BEGIN Data section

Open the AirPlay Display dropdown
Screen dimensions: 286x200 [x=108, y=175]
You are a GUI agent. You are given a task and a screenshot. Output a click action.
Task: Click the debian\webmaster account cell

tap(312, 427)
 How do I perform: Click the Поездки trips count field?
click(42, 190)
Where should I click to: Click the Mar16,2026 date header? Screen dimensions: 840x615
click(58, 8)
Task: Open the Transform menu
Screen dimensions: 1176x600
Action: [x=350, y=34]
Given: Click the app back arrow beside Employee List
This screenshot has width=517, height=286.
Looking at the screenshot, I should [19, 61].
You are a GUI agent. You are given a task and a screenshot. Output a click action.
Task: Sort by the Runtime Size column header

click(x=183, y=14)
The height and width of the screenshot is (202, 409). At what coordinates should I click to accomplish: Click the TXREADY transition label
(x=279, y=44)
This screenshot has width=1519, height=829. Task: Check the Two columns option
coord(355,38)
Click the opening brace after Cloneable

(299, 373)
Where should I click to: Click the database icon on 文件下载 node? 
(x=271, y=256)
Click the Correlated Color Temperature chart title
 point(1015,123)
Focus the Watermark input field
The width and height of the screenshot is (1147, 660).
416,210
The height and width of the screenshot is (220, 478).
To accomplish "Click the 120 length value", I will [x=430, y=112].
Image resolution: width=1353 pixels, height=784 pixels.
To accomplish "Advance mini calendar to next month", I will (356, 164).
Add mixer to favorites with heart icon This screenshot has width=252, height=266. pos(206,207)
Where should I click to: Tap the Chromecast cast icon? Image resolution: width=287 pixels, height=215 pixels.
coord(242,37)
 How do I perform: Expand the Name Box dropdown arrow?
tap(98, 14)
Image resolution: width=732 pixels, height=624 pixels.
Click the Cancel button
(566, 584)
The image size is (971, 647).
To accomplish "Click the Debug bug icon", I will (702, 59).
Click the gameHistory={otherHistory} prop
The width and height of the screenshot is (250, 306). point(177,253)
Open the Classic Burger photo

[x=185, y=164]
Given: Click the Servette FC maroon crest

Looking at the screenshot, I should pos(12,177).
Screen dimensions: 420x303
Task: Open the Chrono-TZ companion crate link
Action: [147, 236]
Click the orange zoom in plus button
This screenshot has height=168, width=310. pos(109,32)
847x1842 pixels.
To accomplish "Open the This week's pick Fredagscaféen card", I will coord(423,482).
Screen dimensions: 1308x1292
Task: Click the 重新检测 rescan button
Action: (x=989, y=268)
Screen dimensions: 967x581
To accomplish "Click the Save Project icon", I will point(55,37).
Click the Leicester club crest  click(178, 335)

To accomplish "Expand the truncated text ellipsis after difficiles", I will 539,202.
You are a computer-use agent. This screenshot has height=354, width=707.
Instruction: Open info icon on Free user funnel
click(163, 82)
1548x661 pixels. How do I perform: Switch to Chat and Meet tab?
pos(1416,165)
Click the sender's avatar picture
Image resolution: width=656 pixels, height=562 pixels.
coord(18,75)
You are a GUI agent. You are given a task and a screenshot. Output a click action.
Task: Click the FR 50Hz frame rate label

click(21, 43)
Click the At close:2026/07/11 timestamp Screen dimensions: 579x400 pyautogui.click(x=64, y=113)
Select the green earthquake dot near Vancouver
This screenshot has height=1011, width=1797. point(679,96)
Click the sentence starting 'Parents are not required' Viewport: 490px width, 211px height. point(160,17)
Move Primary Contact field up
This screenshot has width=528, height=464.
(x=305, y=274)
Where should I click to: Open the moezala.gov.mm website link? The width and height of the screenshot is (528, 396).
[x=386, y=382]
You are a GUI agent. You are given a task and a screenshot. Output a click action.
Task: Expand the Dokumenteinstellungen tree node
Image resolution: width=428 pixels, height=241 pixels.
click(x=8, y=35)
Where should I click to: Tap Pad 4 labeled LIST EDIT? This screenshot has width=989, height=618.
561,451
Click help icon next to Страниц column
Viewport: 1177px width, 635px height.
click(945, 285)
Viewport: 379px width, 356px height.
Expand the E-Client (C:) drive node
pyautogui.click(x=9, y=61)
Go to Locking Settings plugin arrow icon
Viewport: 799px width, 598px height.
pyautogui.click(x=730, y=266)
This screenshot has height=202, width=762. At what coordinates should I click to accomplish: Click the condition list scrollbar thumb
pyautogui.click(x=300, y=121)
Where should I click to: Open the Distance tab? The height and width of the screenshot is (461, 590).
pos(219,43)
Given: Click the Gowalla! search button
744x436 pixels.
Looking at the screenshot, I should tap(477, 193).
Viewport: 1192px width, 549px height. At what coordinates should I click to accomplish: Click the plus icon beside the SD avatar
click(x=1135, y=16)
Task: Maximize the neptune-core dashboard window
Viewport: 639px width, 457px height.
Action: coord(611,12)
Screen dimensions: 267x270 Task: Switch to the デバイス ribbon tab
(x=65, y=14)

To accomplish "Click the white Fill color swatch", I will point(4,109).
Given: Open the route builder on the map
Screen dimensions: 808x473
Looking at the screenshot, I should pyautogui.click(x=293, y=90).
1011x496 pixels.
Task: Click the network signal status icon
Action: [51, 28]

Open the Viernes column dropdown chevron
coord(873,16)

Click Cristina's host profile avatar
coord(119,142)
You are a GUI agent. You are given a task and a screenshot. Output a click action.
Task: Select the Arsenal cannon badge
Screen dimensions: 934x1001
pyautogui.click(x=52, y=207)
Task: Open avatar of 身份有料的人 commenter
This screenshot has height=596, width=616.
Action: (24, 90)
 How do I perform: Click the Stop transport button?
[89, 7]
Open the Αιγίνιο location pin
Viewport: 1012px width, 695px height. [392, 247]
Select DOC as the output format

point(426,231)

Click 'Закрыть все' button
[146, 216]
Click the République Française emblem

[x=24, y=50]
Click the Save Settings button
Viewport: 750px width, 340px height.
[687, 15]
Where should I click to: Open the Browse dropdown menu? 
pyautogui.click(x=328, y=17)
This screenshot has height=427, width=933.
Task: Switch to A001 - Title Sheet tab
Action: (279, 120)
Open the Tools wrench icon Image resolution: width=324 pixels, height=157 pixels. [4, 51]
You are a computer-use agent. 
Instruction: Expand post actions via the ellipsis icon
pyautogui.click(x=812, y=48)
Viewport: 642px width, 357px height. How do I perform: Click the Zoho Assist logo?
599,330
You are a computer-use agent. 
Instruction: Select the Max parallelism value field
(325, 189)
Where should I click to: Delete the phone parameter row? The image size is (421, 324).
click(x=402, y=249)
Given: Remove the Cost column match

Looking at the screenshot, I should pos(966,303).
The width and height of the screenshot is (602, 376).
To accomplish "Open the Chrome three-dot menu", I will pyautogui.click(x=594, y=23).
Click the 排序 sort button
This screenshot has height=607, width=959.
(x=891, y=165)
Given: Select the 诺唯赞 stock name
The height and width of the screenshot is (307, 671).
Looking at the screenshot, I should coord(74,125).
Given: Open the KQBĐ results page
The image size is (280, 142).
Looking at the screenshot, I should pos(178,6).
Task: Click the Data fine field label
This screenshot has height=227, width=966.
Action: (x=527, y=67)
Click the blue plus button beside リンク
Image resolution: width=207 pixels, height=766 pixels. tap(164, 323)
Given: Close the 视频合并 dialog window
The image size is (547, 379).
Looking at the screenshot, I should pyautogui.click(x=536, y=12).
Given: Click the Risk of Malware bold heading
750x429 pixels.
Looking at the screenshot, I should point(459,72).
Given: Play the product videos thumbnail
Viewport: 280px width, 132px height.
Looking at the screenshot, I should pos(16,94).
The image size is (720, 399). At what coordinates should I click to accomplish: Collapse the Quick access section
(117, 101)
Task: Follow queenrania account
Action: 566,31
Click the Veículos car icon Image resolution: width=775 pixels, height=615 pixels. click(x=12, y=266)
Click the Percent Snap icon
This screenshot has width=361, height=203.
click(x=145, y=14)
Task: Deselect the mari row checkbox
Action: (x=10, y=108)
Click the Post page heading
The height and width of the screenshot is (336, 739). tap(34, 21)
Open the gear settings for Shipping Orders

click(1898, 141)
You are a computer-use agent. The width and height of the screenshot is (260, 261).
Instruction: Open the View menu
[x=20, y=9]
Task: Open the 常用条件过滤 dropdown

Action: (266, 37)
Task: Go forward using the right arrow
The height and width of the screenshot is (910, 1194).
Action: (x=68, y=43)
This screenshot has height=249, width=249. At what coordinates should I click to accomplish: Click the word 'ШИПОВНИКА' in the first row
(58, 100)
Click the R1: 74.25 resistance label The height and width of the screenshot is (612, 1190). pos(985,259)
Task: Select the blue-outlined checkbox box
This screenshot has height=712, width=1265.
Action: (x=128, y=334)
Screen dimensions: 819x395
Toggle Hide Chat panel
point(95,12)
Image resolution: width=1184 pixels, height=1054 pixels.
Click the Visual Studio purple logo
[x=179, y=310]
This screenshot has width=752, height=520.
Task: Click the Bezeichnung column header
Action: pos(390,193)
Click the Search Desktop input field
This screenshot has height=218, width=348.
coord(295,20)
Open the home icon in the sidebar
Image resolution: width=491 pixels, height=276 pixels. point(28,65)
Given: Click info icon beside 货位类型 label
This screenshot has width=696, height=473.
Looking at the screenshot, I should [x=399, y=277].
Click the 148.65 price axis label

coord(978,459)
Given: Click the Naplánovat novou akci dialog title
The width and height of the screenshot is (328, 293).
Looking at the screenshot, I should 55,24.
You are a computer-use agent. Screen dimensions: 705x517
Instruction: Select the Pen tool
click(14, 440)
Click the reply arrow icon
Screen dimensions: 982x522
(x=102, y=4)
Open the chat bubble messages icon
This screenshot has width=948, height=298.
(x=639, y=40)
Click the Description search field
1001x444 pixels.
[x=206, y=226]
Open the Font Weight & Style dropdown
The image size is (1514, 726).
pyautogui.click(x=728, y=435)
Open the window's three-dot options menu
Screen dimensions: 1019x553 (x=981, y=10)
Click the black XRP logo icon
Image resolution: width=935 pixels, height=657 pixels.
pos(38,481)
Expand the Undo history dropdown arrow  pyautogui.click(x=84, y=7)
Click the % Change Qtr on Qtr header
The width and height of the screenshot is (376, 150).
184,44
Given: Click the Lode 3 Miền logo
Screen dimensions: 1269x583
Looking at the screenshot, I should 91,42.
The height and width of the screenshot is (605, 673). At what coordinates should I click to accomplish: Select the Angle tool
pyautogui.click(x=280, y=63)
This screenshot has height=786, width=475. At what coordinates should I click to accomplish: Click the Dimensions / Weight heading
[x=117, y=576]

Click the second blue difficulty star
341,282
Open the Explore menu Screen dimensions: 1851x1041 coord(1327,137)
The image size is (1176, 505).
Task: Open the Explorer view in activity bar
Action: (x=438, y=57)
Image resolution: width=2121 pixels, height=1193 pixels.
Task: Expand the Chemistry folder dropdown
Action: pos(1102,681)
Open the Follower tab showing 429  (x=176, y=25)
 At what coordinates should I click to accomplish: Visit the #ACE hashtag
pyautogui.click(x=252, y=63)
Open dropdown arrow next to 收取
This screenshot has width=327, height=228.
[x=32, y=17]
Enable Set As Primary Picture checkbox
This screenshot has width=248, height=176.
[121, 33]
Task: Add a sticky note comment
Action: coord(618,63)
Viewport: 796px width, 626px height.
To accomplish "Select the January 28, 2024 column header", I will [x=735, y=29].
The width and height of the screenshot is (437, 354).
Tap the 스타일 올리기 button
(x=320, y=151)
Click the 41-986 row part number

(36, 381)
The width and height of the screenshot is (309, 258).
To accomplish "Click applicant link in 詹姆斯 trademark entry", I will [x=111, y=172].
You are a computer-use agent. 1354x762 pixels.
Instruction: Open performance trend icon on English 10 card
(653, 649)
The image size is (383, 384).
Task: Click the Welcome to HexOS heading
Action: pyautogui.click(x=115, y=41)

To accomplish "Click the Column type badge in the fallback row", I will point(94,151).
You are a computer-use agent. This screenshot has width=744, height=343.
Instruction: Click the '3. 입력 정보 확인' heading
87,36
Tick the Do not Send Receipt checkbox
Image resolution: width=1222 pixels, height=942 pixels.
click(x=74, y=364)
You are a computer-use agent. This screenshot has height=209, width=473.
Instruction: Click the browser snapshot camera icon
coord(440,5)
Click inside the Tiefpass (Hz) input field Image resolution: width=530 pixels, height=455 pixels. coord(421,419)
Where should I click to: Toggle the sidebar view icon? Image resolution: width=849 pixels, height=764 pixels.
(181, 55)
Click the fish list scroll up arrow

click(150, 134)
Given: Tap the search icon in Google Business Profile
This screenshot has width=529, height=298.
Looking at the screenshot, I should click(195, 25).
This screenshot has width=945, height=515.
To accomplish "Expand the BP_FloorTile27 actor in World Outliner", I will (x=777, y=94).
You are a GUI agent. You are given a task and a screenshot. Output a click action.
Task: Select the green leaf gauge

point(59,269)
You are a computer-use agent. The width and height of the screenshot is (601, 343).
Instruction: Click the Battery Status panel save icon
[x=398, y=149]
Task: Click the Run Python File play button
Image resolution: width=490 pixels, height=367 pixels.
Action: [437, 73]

END Data section

_Exercise goal:_
Your job is to return all lines above that hold the word "badge".

_Solution to the exercise:_
Task: Select the Arsenal cannon badge
To accomplish "Click the Column type badge in the fallback row", I will point(94,151).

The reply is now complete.